Collected data entries
★ ★ ★ ★ ★
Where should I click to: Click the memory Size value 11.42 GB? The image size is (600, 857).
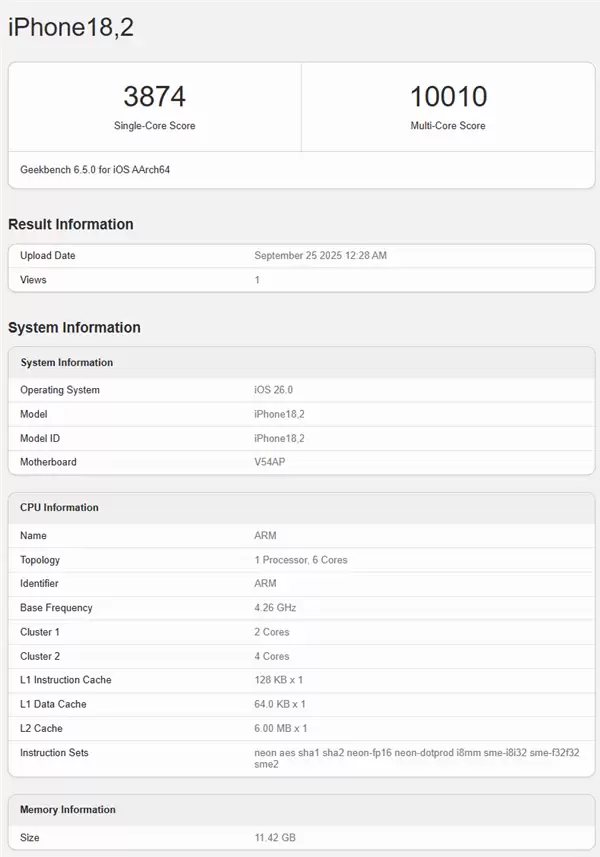[275, 837]
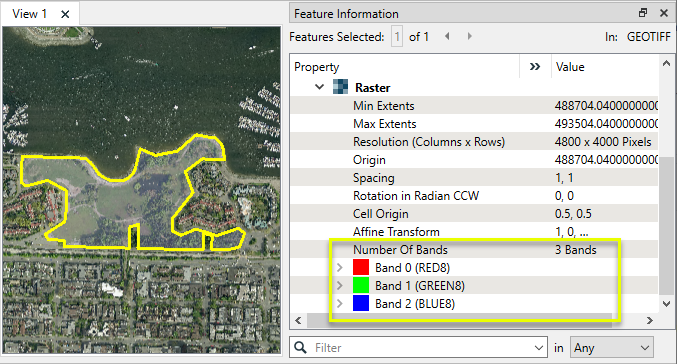Image resolution: width=677 pixels, height=364 pixels.
Task: Expand Band 0 (RED8) details
Action: (340, 268)
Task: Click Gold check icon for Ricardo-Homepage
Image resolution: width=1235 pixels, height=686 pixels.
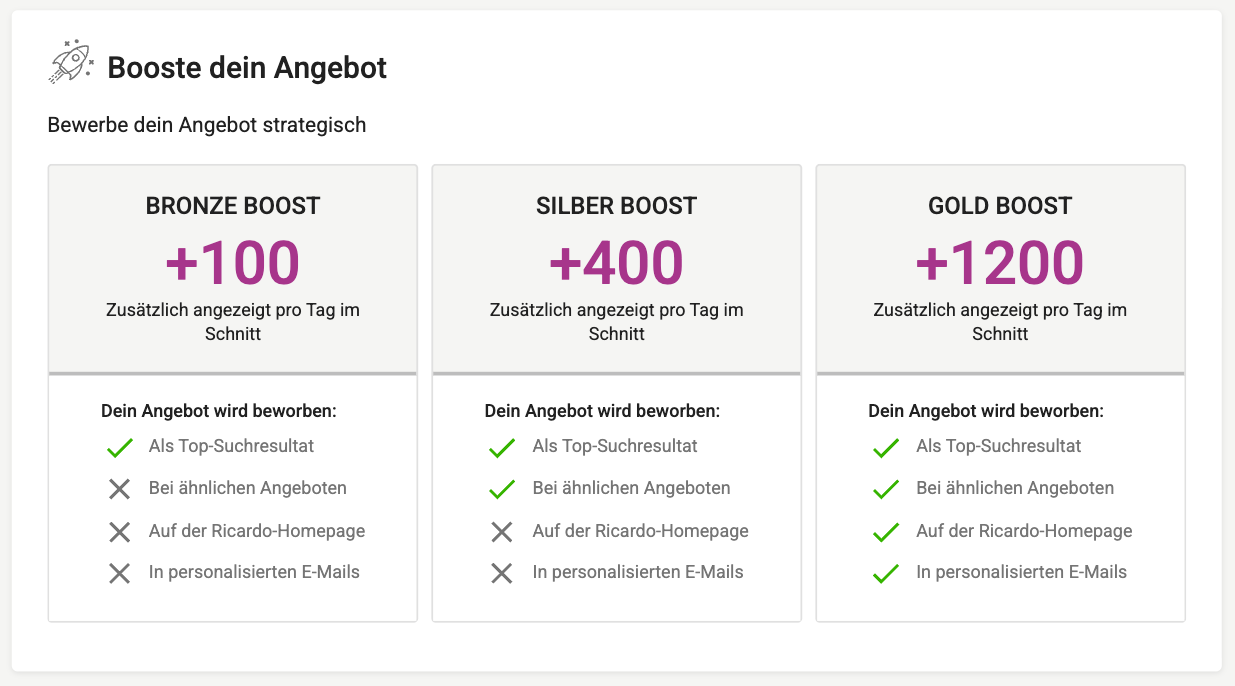Action: [886, 531]
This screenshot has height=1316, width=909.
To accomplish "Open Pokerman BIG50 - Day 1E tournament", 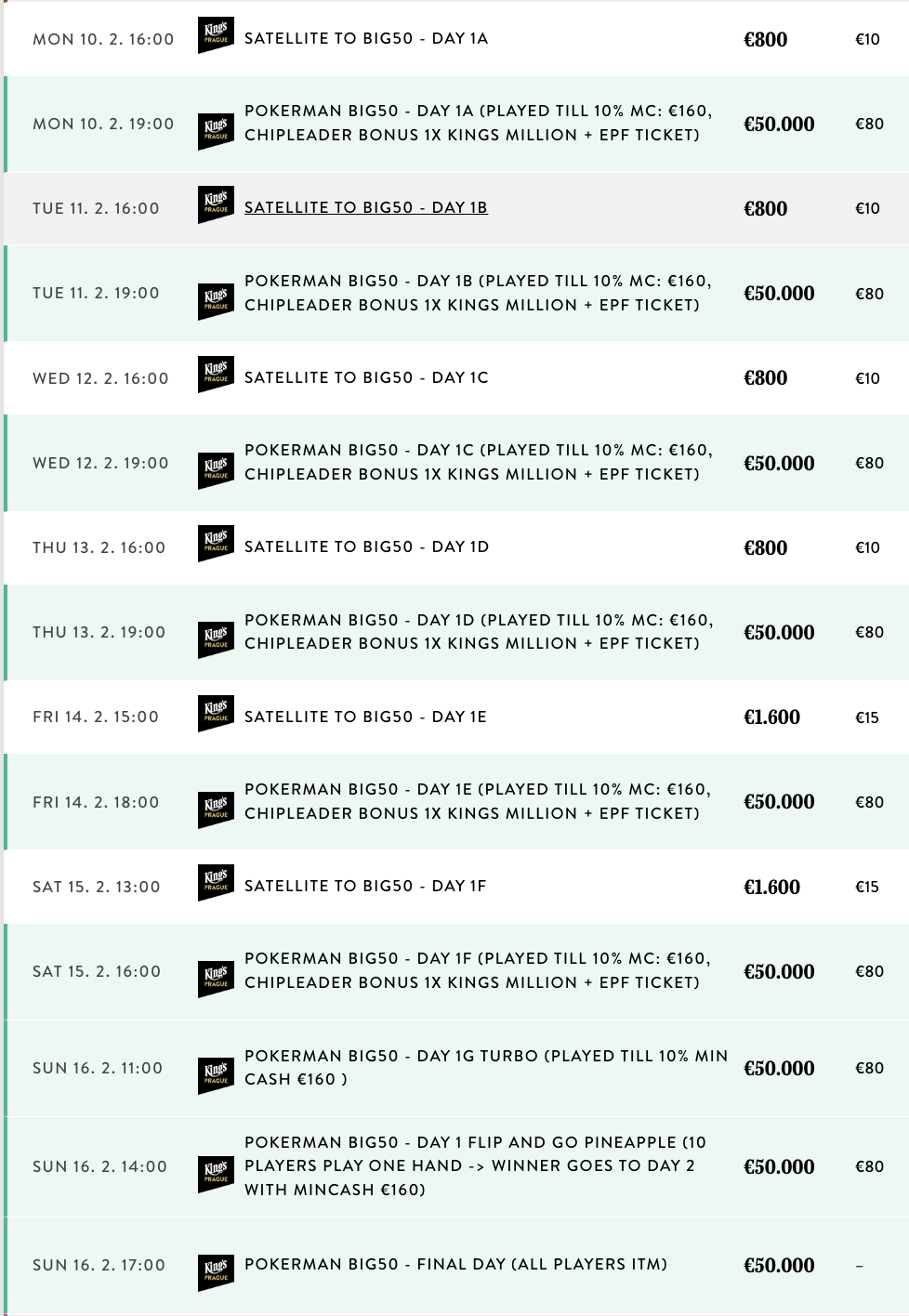I will tap(478, 801).
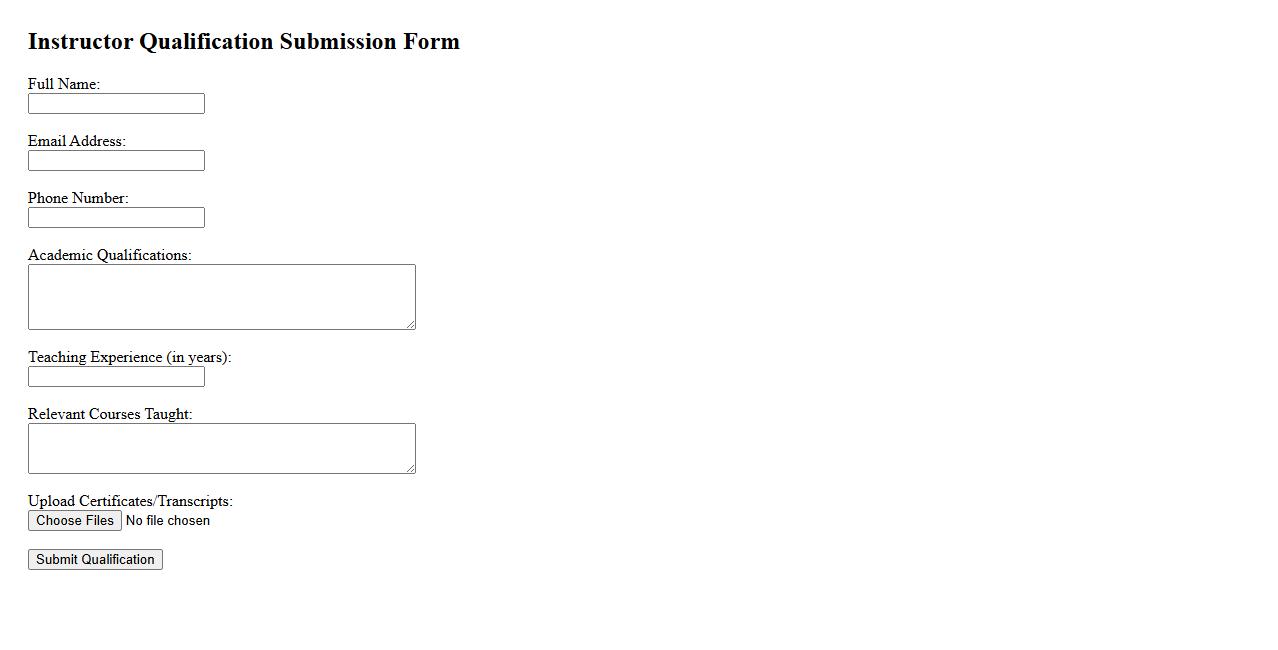This screenshot has height=650, width=1278.
Task: Click the 'Teaching Experience (in years):' label
Action: point(129,357)
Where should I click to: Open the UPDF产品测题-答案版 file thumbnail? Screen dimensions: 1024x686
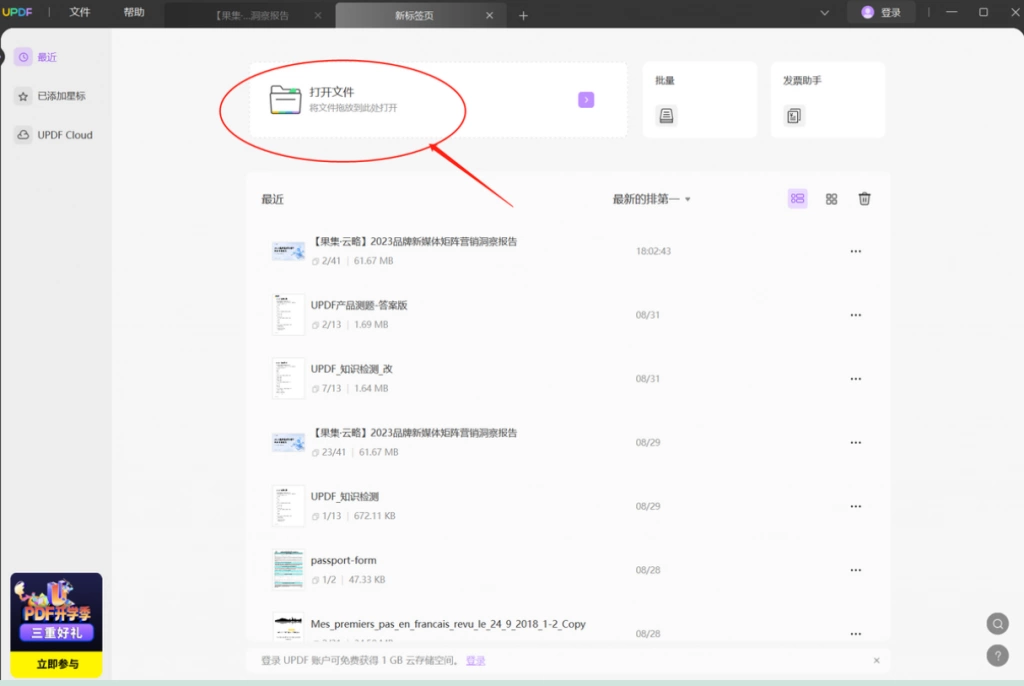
★ ★ ★ ★ ★
-- WHAT IS BEING ASKED --
Write out exactly the lines between the start of the data and the line with "Task: Click Gold", including both, but none of the pictures.

-- SOLUTION FOR THIS EXERCISE --
Where should I click to: Click the memory Size value 11.42 GB? The image size is (600, 857).
[275, 837]
Image resolution: width=677 pixels, height=364 pixels.
Task: Expand Band 0 (RED8) details
Action: (340, 268)
Task: Click Gold check icon for Ricardo-Homepage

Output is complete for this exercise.